1. You Are an Army of One, the Only Teen Services Librarian in the Library System. (Velasquez, p 100)
Carrie Kitchen’s role as the only teen services librarian at the Calgary Public Library is extreme and daunting, but not that unlike many suburban libraries here in New York. I can only imagine how overwhelming it must be to be the only one in charge of programming and ordering-sometimes out of a budget that isn’t even just for teens-and it’s no wonder many teen librarians burnout.
However, as Kitchen mentions, there are things you can do to lessen your burden (p. 100). One of the main suggestions she makes is that teen librarians create their own community “by joining groups like YALSA and by connecting with teen librarians in other systems,” (Velasquez, p 100). This is so helpful because it allows a teen librarians to share ideas about programming (what program worked, what didn’t), discuss collections, and offer one another support. If you’re only looking at your teen section from one perspective, you may be missing out on seeing ways to better it.

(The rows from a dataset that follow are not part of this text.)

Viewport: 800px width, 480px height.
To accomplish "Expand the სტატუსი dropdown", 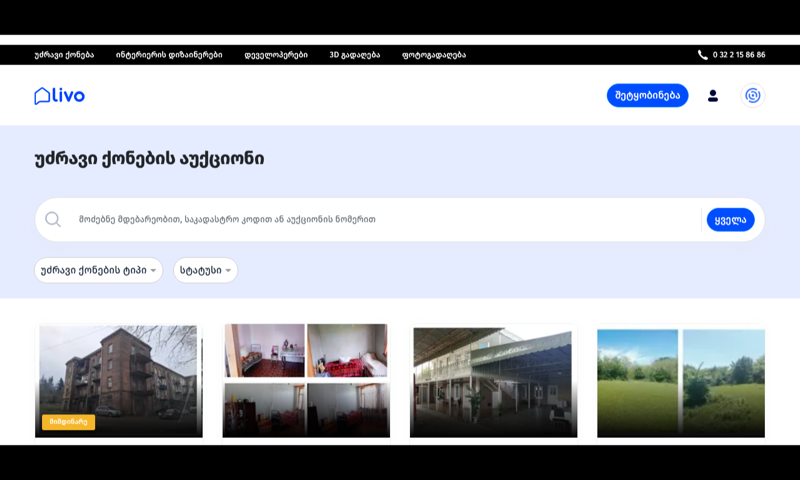I will click(206, 270).
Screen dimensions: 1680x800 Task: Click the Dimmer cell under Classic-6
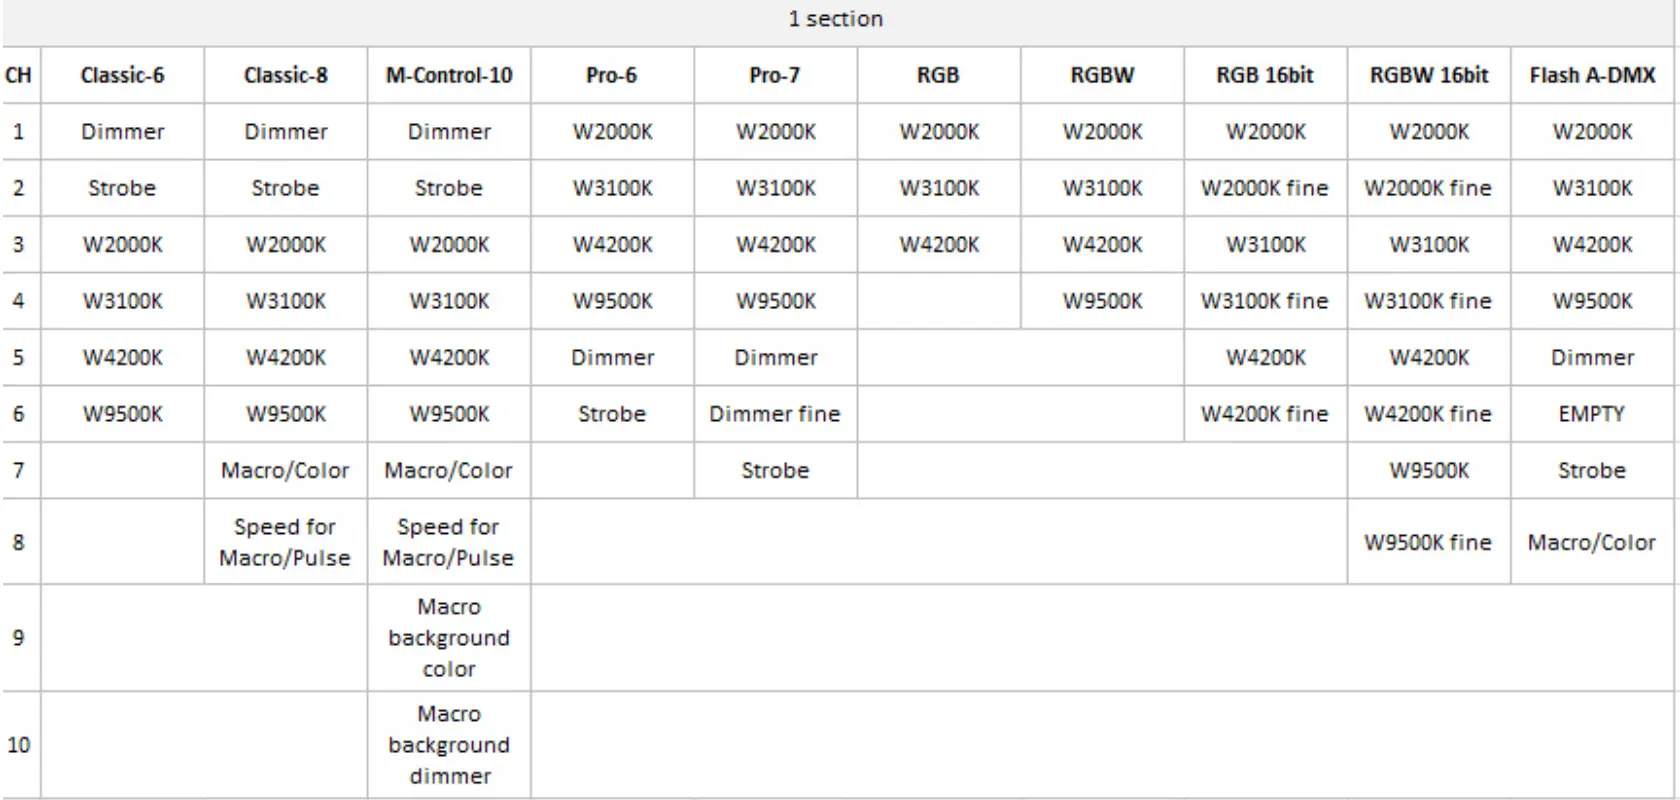[122, 132]
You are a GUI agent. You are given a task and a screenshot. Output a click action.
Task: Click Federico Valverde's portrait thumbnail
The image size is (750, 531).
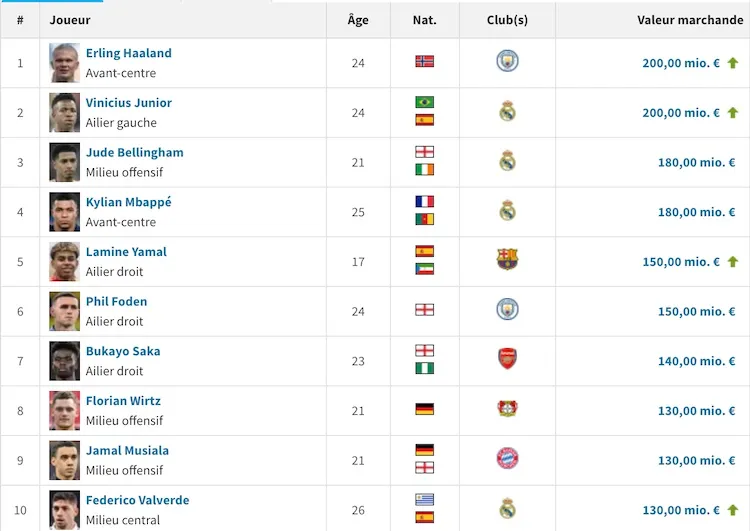click(x=65, y=509)
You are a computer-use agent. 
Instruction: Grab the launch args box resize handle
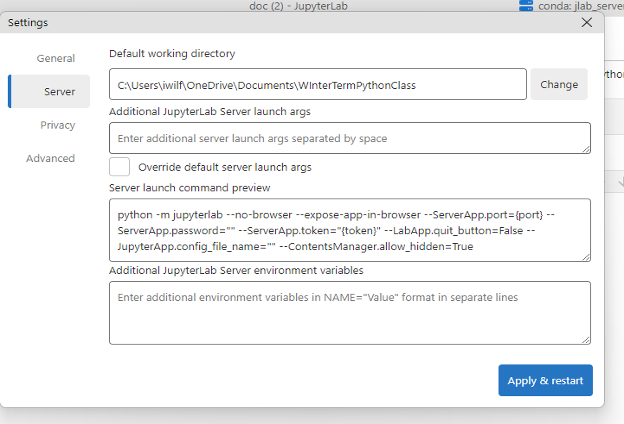tap(585, 148)
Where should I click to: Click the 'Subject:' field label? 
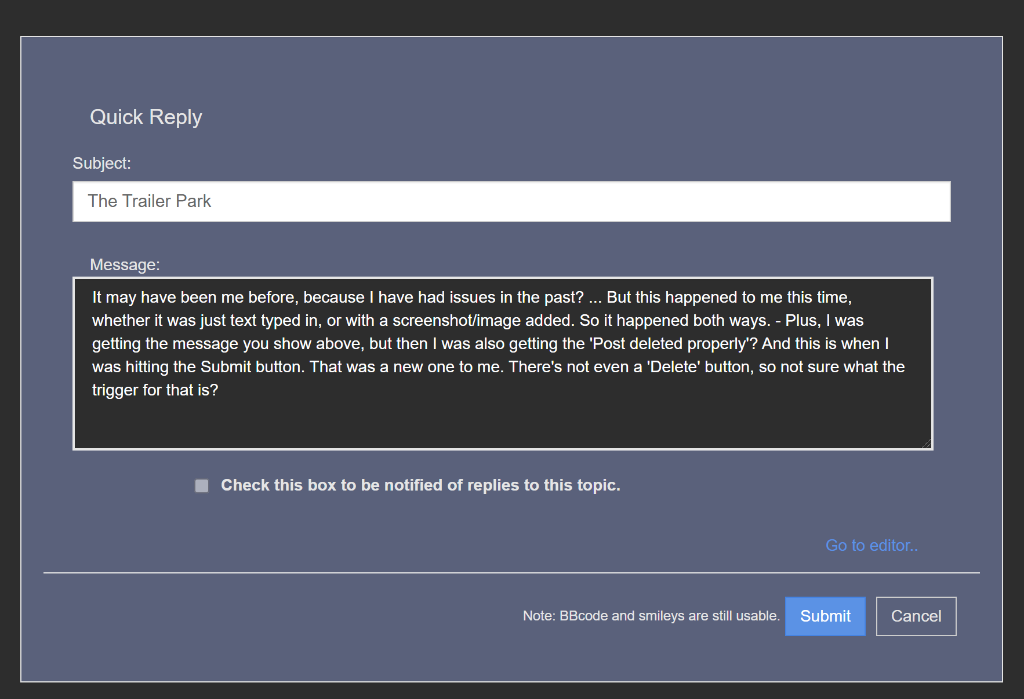(x=102, y=162)
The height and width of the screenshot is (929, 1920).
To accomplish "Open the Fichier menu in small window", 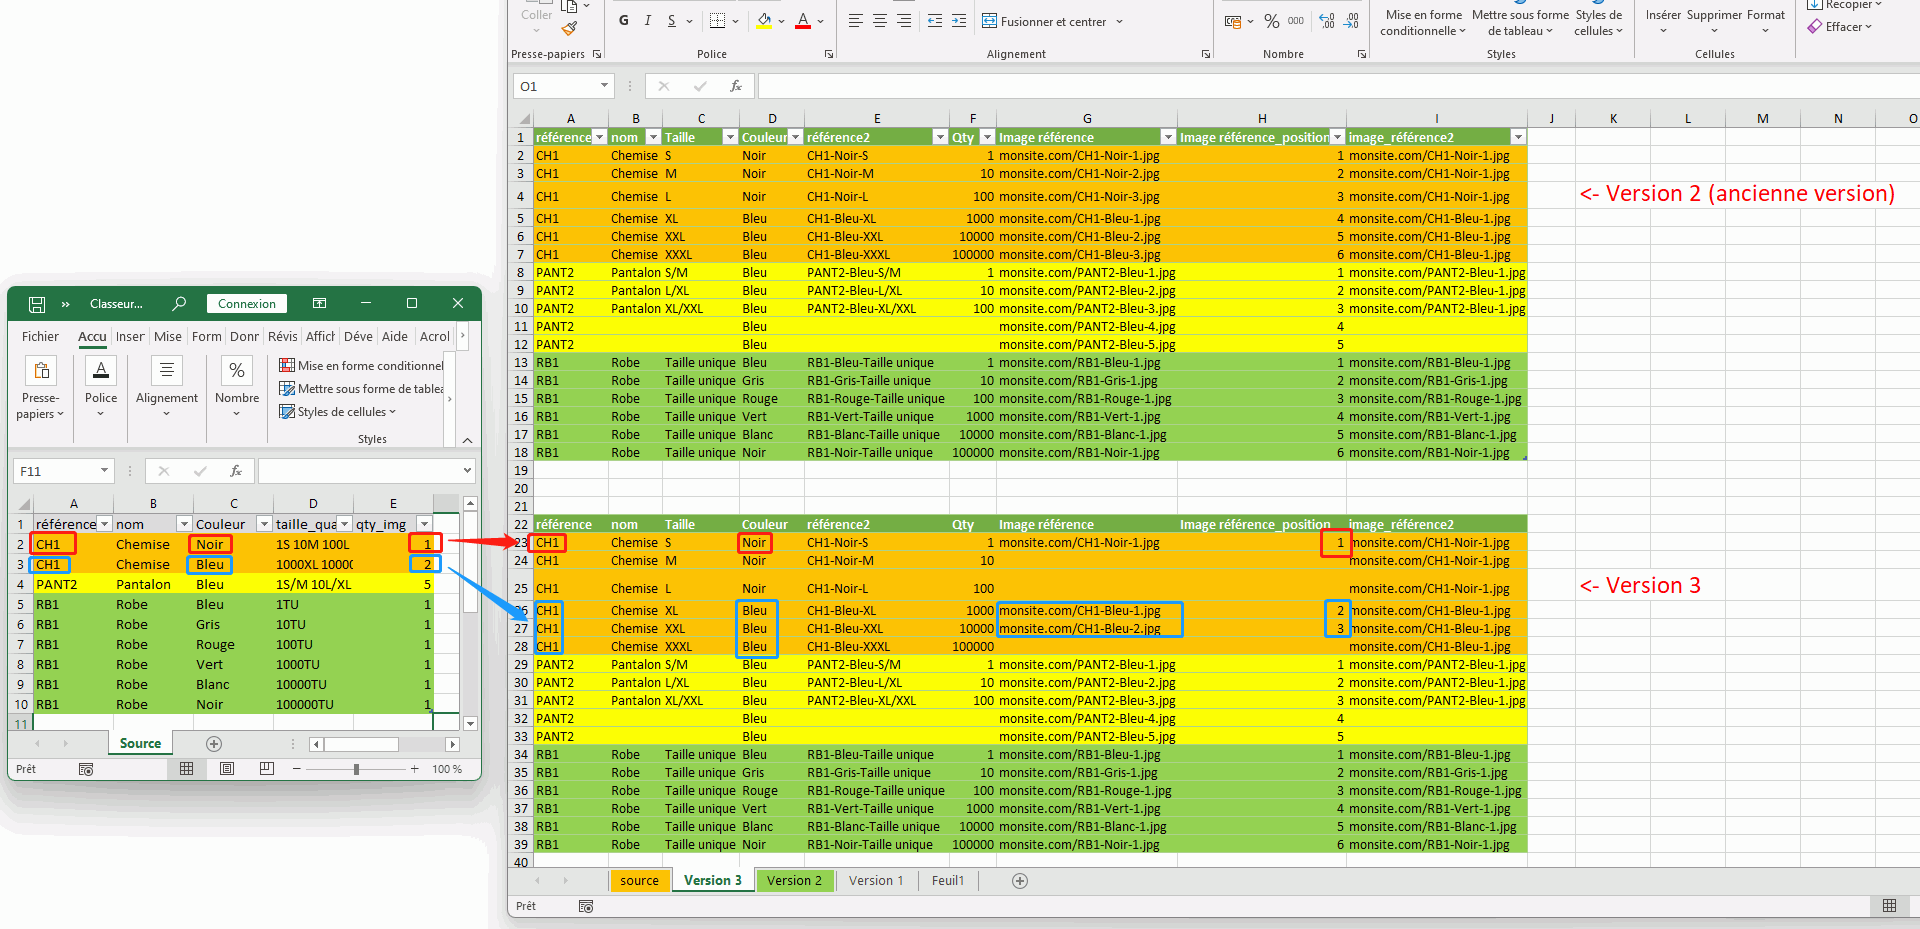I will (40, 337).
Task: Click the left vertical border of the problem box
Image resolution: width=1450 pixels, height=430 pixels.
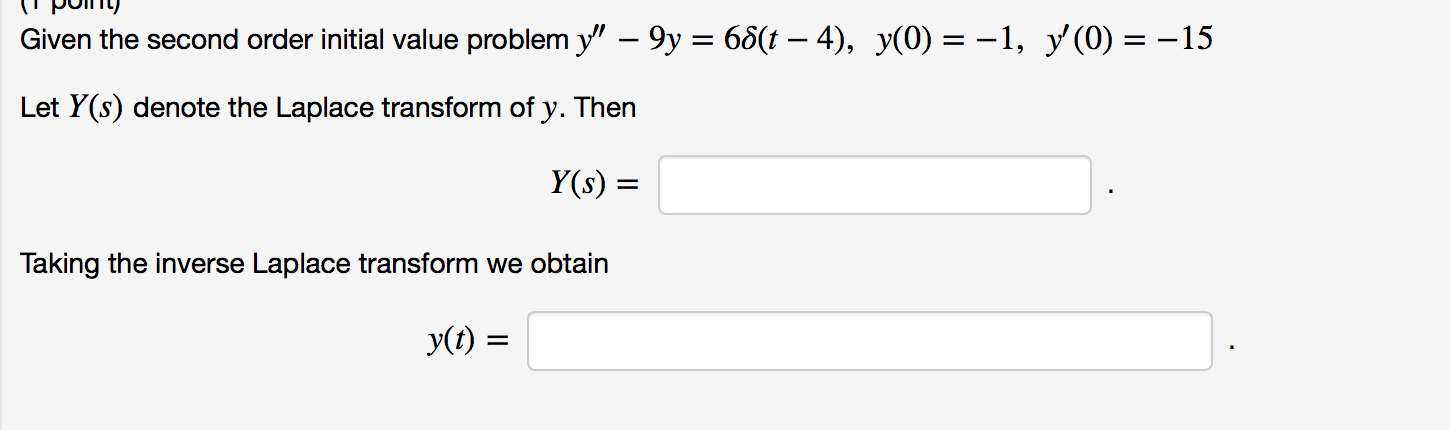Action: tap(1, 215)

Another important point Kitchen brings up is the need for staff training. You are obviously not going to be available 24/7, so it’s crucial for your coworkers to understand teens and how to deal with them. It goes back to what we’ve talked about before: how many librarians are wary of teens, and how it’s a teen librarian’s job to advocate for the teens so they can receive the same level of service as everyone else.
Velasquez, J. (2015). Real-world teen services. Chicago: ALA editions.